-- START Page text --

Reorganize rule names
See original GitHub issueSearch before asking
- I searched the issues and found no similar issues.
Description
Let’s think about a nice way to rename rules/codes, so that we don’t have to look up what the rule code is everytime we think about them 😵
Here’s an example of what pylint
messages look like:
$ pylint etl.py
************* Module etl
etl.py:20:61: C0303: Trailing whitespace (trailing-whitespace)
etl.py:1:0: C0114: Missing module docstring (missing-module-docstring)
etl.py:7:0: W0622: Redefining built-in 'compile' (redefined-builtin)
etl.py:7:0: E0401: Unable to import 'parse' (import-error)
------------------------------------------------------------------
Your code has been rated at 5.56/10 (previous run: 9.95/10, -4.40)
You can see that the have “common sense” names as the end of each linting message.
Here’s an example of what the current output looks like for sqlfluff lint
:
$ sqlfluff lint models/output/
=== [dbt templater] Sorting Nodes...
=== [dbt templater] Compiling dbt project...
=== [dbt templater] Project Compiled.
== [models/output/redcap_import.sql] FAIL
L: 6 | P: 5 | L019 | Found leading comma. Expected only trailing.
L: 6 | P: 6 | L008 | Commas should be followed by a single whitespace unless
| followed by a comment.
L: 9 | P: 40 | L012 | Implicit/explicit aliasing of columns.
L: 17 | P: 6 | L003 | Expected 1 indentations, found 1 [compared to line 16]
For the record I think on the whole, our output is better organized/nicer to look at than pylint. But I think it would be greatly improved if we could implement common sense names like this:
$ sqlfluff lint models/output/
=== [dbt templater] Sorting Nodes...
=== [dbt templater] Compiling dbt project...
=== [dbt templater] Project Compiled.
== [models/output/redcap_import.sql] FAIL
L: 6 | P: 5 | L019 | Found leading comma. Expected only trailing. (wrong-comma-style)
L: 6 | P: 6 | L008 | Commas should be followed by a single whitespace unless
| followed by a comment. (comma-missing-whitespace)
L: 9 | P: 40 | L012 | Implicit/explicit aliasing of columns. (wrong-column-alias-style)
L: 17 | P: 6 | L003 | Expected 1 indentations, found 1 [compared to line 16] (unmatched-indentation)
With this change, I could ideally also disable/enable rules according to their readable names and/or their codes, such as
select
field_1,
field_2, --noqa: unmatched-indentation
from my_table
You’ll also notice from the above example that pylint codes have different prefixes (W0622
, E0401
, etc)
Here’s their definitions for those, but basically E = Error
, W = Warning
, R = Refactor
, C = Convention
And this brings us to the second part of this issue: what the codes should be. I think we can follow pylint
’s example, and break up the rules into categories. Here are a few to start:
R = readability
- Operators should follow a standard for being before/after newlines (L007 --> R001)
- Inconsistent capitalisation of keywords (L010 --> R002)
C = Convention
(AKA Best Practices)
- Implicit/explicit aliasing of table (L011 --> C002)
- Table aliases should be unique within each clause (L020 --> C002)
- Trailing commas within select clause. (L038 --> C002)
W = Whitespace
- Indentation not consistent with previous lines (L003 --> W001)
- Operators should be surrounded by a single whitespace (L006 --> W002)

-- END Page text --
-- START Excerpted records --

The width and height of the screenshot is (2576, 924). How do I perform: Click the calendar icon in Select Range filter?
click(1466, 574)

-- END Excerpted records --
-- START Excerpted records --

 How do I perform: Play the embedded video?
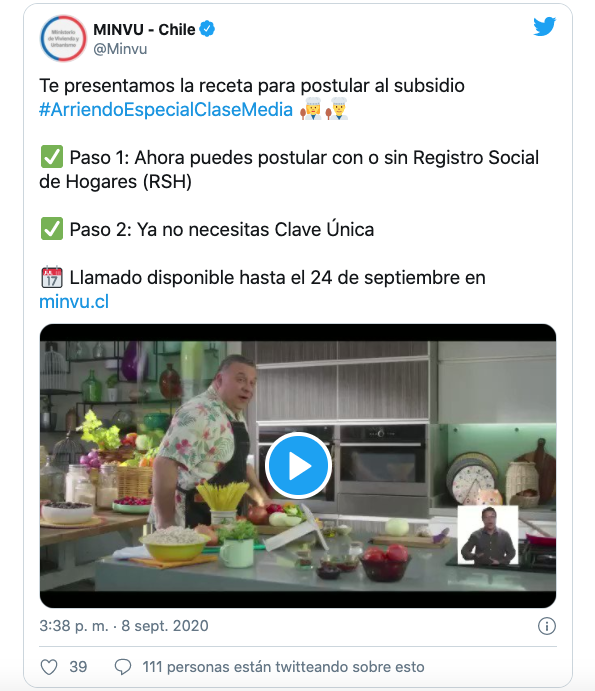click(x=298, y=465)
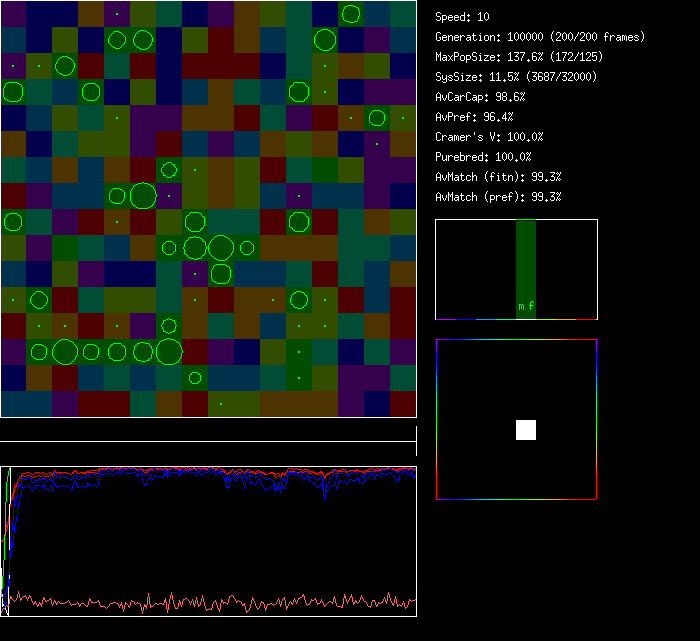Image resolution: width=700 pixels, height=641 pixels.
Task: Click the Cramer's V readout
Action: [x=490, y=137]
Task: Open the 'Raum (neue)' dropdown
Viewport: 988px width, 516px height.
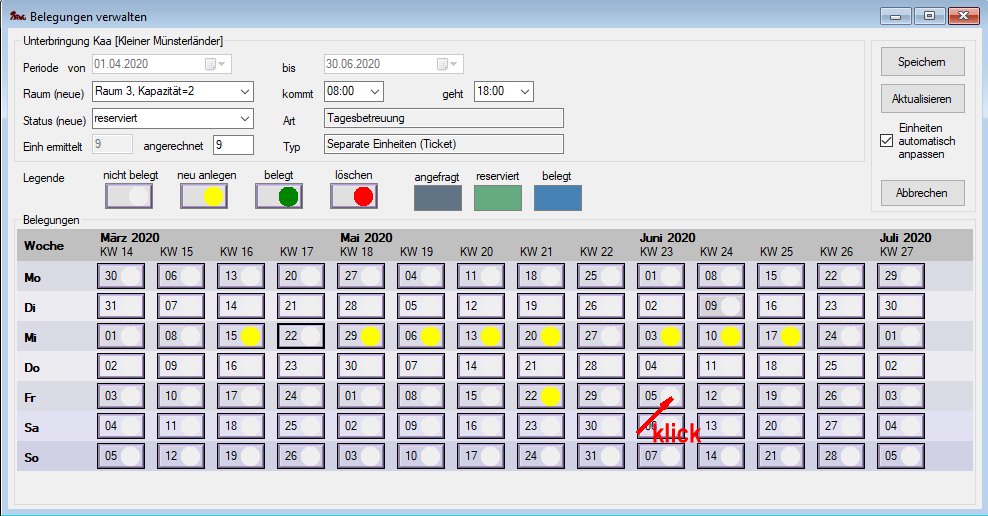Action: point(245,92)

-- END Excerpted records --

### Set exercise 1
Translate this sentence from the sqlfluff rule-naming issue into Spanish: "And this brings us to the second part of this issue: what the codes should be."
### Set exercise 2
Carry the sqlfluff rule-naming issue forward from its last line.
The rows have no connection to the sqlfluff rule-naming issue.

### Reply 1
Y esto nos lleva a la segunda parte de esta incidencia: cuáles deberían ser los códigos.

### Reply 2
D = dialect specific
- SP_ prefix should not be used for user-defined stored procedures in T-SQL. (L056 --> D001)
Use case
- Give all the rules “symbolic” names or “short” names
- Include these in the lint messages
- Allow these to be disabled in the config by short name and/or rule code
- Consider if rules should be disabled by default (I’m looking at you
L052
. And yes I’m not going to say what rule that is here in order to prove a point on why this is an important change to make 😜 ) - Should we more tightly integrate these will rule groups? Should these replace rule groups, and all just become implicit rule groups?
Dialect
All
Are you willing to work on and submit a PR to address the issue?
- Yes I am willing to submit a PR!
Code of Conduct
- I agree to follow this project’s Code of Conduct
Issue Analytics
- State:
- Created 10 months ago
- Comments:16 (13 by maintainers)
A lot of linters (pylint included?) support both. I don’t see why we wouldn’t do the same? Maybe for 3.0.0 we drop the older ones, but I wouldn’t for 2.0.0 - that would be quite a big change IMHO.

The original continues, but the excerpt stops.